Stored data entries
BEGIN
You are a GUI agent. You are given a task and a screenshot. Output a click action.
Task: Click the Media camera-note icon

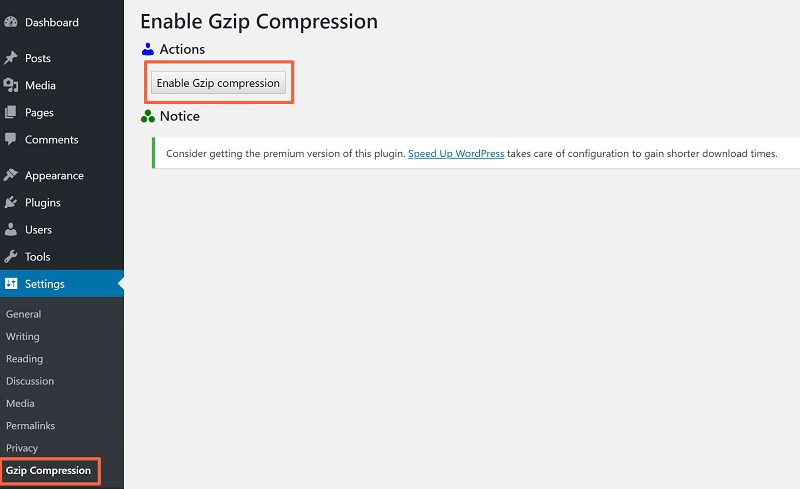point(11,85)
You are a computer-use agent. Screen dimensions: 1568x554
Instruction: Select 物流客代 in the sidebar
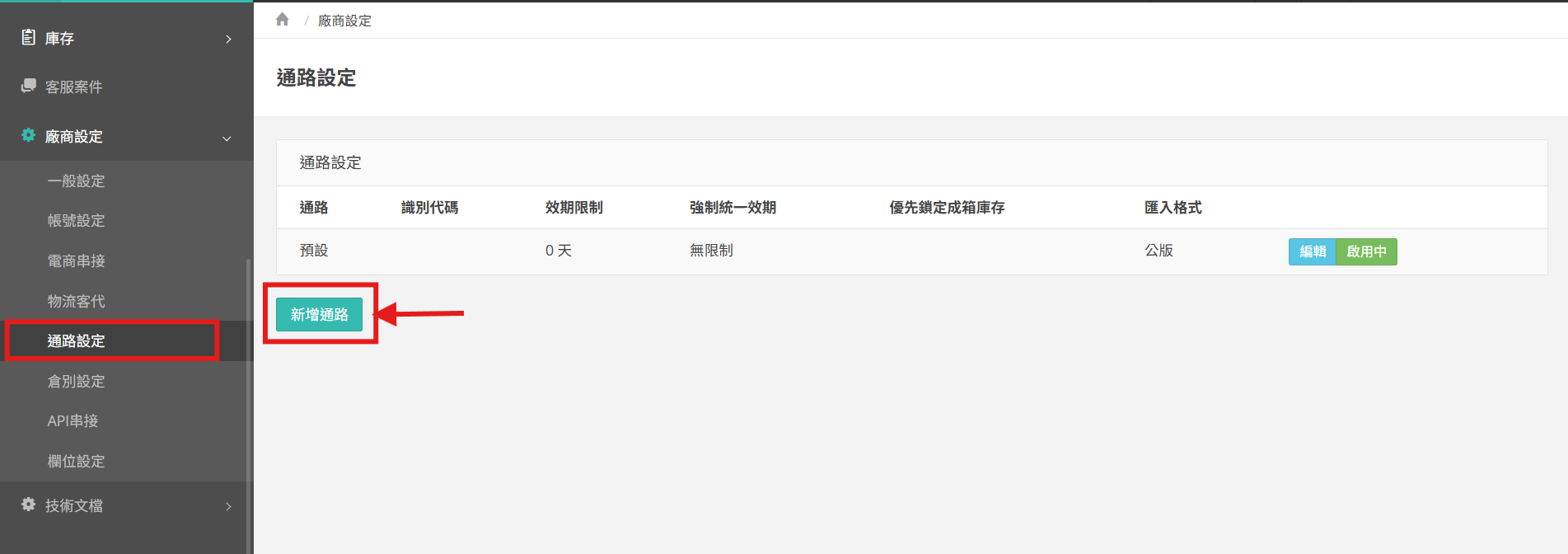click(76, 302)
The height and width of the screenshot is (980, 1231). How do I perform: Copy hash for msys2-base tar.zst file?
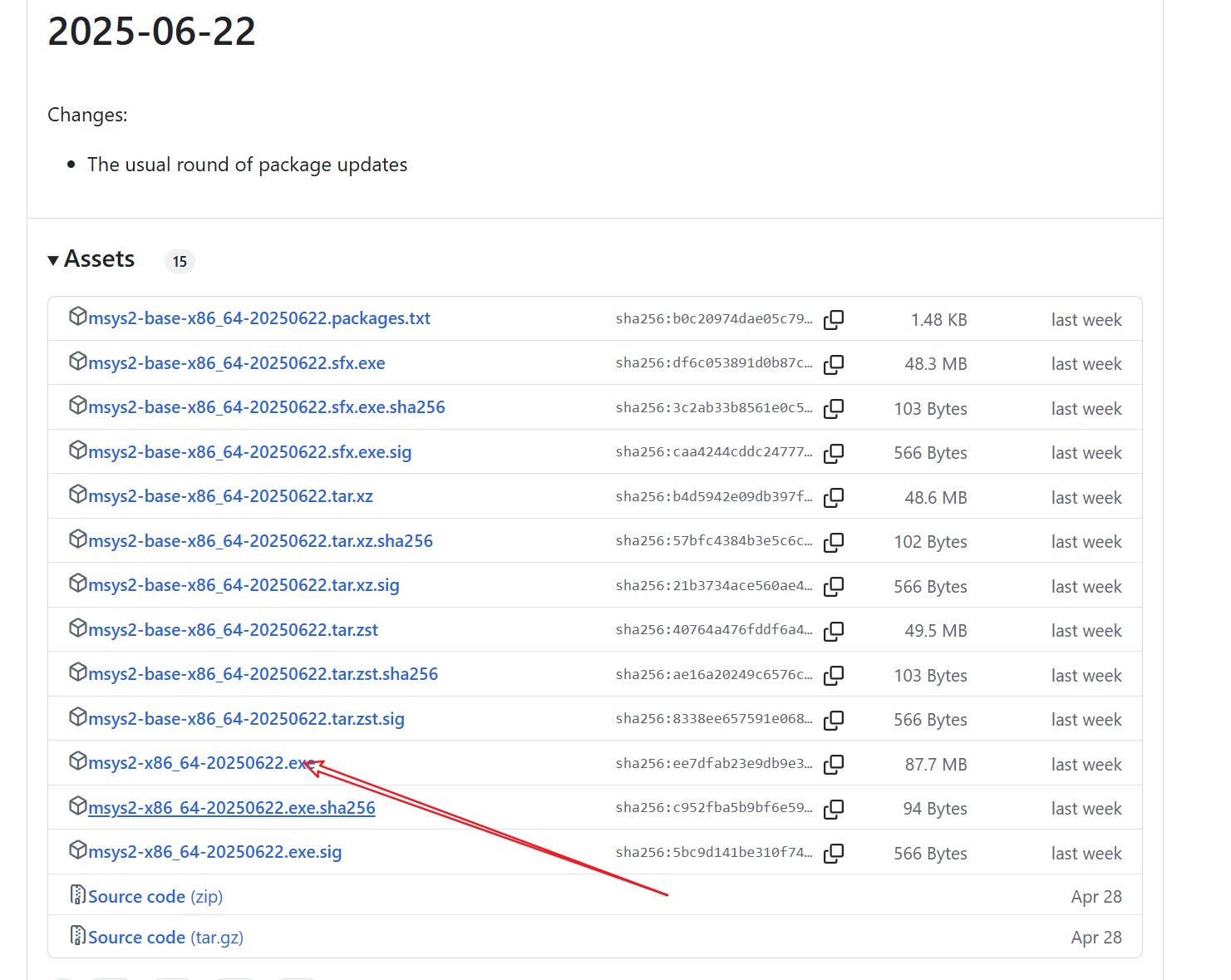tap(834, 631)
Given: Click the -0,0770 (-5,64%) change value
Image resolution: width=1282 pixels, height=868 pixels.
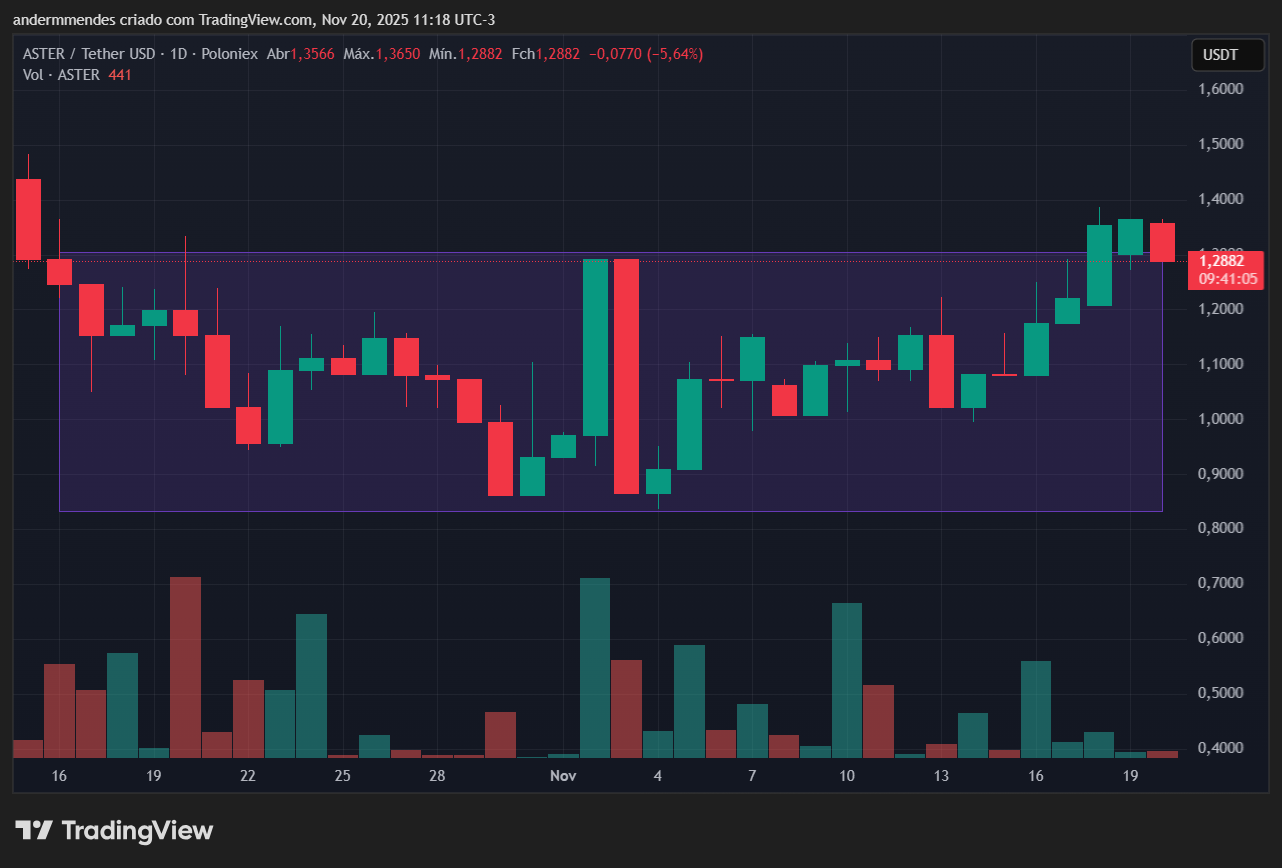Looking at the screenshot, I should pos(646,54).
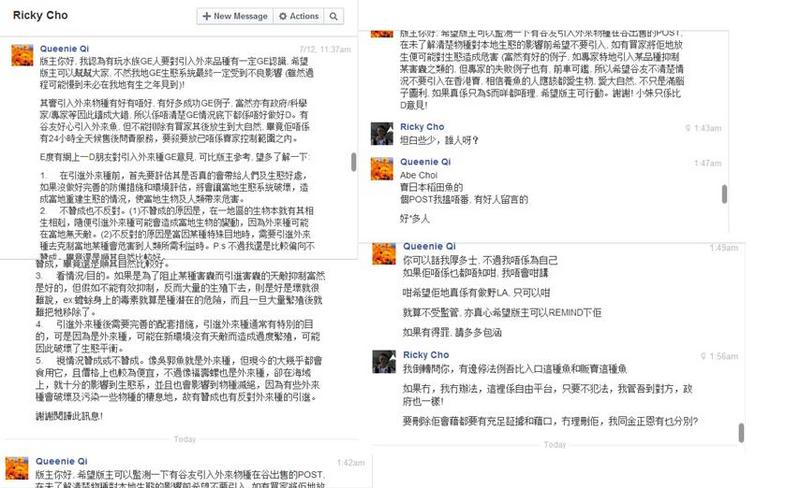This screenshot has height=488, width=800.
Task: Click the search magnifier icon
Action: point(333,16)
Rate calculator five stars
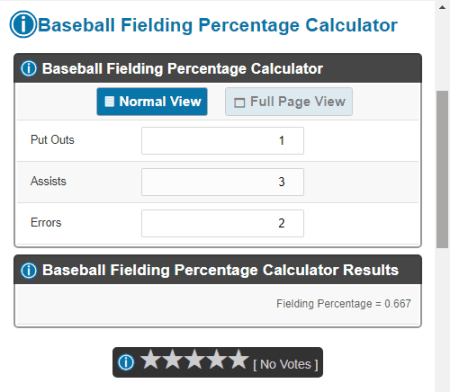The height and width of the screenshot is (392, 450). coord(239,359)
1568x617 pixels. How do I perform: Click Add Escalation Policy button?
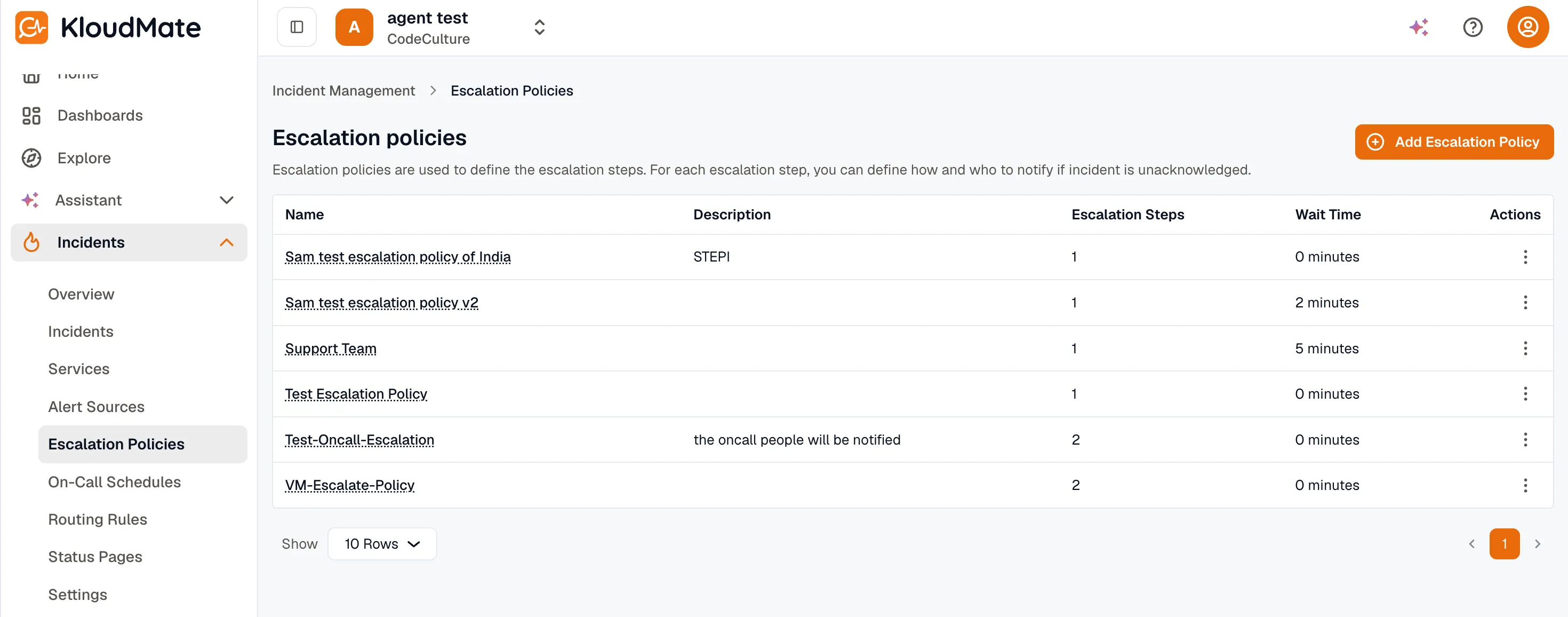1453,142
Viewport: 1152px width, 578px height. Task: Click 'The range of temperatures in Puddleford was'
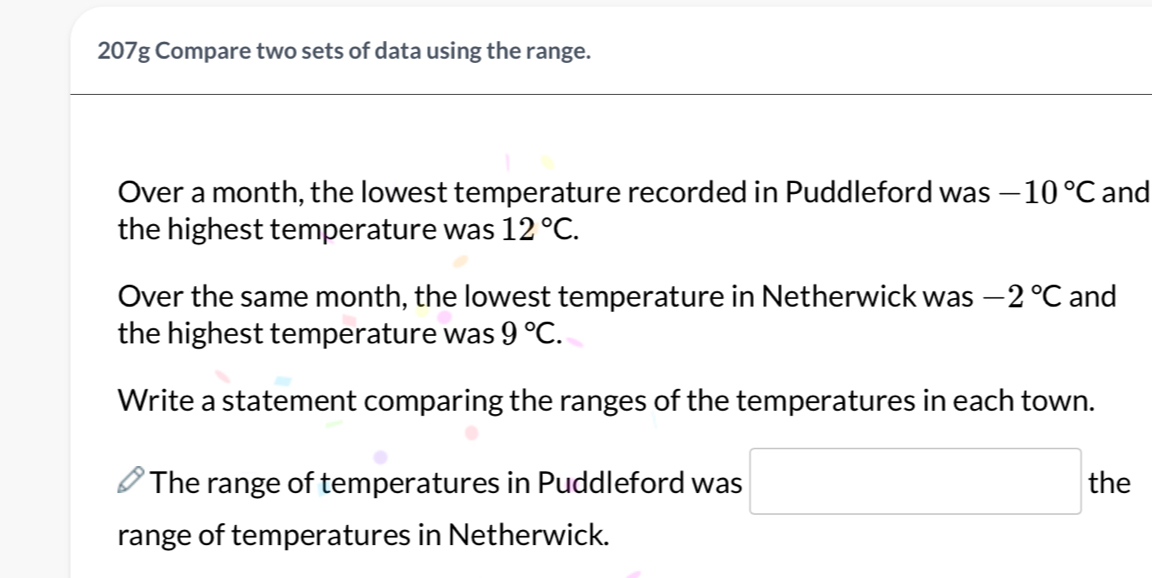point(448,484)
END
(Work to complete) Transcribe exactly, and only, the lines from the one containing "The height and width of the screenshot is (980, 1231)." through the last line of the records above, both included; leave out the pictures.

(Completed exercise)
The height and width of the screenshot is (980, 1231). How do I perform: Copy hash for msys2-base tar.zst file?
tap(834, 631)
Given: Click the -0,0770 (-5,64%) change value
Image resolution: width=1282 pixels, height=868 pixels.
Looking at the screenshot, I should pos(646,54).
This screenshot has height=488, width=800.
Task: Click the search magnifier icon
Action: point(333,16)
Rate calculator five stars
The height and width of the screenshot is (392, 450). coord(239,359)
1568x617 pixels. How do I perform: Click Add Escalation Policy button?
1453,142
Viewport: 1152px width, 578px height. Task: Click 'The range of temperatures in Puddleford was'
point(448,484)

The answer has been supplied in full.